PROVIDED DATA ::
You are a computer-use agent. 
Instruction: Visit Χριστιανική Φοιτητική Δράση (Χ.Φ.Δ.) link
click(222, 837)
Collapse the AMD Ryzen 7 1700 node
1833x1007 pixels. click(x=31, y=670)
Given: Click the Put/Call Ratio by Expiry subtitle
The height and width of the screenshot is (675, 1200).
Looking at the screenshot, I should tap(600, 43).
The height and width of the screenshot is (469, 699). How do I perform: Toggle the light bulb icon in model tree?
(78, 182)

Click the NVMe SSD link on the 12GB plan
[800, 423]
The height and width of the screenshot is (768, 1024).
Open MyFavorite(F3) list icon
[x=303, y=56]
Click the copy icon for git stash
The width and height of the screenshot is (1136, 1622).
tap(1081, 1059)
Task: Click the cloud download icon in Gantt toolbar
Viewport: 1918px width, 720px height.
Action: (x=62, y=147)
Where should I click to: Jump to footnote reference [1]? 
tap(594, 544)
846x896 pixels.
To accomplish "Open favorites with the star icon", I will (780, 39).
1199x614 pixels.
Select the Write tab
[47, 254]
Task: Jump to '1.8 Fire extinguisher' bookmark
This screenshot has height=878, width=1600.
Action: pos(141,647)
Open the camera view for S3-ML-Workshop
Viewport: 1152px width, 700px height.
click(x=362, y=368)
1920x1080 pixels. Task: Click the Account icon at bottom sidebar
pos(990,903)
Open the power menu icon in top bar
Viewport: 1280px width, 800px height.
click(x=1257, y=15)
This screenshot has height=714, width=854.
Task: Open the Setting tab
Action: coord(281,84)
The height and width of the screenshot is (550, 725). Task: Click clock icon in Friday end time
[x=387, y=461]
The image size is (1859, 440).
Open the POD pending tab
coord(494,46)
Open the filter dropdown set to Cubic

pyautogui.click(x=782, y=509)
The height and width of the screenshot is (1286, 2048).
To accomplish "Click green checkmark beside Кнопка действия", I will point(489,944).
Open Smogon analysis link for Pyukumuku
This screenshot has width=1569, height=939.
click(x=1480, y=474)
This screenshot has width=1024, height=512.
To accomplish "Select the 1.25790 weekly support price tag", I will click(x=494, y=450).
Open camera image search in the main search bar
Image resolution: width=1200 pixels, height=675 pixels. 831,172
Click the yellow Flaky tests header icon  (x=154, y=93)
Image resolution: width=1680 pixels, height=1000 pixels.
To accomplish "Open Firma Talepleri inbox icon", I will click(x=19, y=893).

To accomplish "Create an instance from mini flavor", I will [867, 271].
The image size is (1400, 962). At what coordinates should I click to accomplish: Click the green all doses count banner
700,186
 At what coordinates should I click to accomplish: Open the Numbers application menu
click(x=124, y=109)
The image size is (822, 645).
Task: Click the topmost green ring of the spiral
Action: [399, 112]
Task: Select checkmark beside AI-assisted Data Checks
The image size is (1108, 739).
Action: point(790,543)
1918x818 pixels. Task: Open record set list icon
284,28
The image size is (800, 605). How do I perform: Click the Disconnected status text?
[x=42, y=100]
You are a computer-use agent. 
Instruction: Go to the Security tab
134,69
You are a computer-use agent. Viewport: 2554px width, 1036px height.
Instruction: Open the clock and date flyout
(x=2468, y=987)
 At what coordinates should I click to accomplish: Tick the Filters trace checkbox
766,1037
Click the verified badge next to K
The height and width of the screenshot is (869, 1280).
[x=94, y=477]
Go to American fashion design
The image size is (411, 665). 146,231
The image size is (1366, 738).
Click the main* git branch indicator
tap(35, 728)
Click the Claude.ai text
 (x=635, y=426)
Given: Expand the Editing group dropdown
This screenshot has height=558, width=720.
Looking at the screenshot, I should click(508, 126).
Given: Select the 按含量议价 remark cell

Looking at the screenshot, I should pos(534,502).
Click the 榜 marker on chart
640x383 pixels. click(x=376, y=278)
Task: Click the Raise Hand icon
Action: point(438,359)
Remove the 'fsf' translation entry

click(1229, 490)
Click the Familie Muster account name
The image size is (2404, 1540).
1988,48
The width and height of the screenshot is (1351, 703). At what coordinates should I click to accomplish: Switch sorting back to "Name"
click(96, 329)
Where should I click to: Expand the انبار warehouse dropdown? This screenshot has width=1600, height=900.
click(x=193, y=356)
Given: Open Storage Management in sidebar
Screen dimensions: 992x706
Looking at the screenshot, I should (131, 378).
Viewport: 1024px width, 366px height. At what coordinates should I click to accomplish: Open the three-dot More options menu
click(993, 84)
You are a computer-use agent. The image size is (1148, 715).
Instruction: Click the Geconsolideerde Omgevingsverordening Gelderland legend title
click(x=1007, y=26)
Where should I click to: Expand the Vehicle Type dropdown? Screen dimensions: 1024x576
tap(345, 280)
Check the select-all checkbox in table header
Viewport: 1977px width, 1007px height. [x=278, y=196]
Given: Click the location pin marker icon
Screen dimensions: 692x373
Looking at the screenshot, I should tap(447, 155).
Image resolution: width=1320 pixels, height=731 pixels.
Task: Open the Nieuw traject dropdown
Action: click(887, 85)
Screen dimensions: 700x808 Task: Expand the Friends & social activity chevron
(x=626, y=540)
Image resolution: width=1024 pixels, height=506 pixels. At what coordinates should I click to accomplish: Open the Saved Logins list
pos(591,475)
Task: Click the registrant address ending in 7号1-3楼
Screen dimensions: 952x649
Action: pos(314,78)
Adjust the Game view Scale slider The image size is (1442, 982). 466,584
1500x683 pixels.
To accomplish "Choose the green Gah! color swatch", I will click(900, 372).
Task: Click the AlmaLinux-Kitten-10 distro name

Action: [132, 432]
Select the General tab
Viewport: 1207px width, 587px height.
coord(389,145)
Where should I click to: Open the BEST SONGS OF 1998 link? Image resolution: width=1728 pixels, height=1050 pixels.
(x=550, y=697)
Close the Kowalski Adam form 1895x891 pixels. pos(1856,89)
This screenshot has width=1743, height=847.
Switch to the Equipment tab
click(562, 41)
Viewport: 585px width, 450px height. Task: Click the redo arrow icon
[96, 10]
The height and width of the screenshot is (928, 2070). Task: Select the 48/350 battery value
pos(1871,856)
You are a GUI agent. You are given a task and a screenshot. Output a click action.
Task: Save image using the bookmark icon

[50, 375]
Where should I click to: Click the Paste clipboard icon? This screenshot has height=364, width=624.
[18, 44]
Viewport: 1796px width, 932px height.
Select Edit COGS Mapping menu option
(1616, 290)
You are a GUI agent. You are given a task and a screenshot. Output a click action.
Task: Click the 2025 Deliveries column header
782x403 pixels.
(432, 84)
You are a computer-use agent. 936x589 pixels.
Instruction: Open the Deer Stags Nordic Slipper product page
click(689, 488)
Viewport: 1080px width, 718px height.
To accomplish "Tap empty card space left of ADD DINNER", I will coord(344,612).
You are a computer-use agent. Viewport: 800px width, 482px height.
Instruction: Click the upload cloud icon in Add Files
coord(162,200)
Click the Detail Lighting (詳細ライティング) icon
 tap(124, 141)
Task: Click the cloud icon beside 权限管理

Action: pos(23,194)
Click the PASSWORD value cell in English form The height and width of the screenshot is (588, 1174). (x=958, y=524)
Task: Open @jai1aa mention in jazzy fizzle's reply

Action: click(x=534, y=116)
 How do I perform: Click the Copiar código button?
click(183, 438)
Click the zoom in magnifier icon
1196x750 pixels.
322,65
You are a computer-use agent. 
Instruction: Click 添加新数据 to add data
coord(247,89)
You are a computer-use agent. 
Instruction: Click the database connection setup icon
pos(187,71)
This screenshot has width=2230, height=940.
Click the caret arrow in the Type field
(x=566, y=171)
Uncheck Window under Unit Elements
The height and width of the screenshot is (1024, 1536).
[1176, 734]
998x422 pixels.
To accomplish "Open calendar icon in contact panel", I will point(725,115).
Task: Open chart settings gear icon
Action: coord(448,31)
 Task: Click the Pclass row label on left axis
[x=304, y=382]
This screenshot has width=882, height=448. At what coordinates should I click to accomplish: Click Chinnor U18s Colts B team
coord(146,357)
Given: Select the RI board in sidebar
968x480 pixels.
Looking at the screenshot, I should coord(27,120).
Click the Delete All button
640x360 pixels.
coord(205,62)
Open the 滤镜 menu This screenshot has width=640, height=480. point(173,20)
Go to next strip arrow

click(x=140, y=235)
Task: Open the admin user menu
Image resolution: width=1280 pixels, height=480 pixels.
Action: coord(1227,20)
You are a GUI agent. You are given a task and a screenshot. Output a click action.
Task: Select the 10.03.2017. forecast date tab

ASSIGNMENT :: The line with "Given: Click the Put/Call" is the last to include; transcribe exactly every line from the top of the material above down to it.

OUTPUT FOR THIS EXERCISE ::
You are a computer-use agent. 
Instruction: Visit Χριστιανική Φοιτητική Δράση (Χ.Φ.Δ.) link
click(222, 837)
Collapse the AMD Ryzen 7 1700 node
1833x1007 pixels. click(x=31, y=670)
Given: Click the Put/Call Ratio by Expiry subtitle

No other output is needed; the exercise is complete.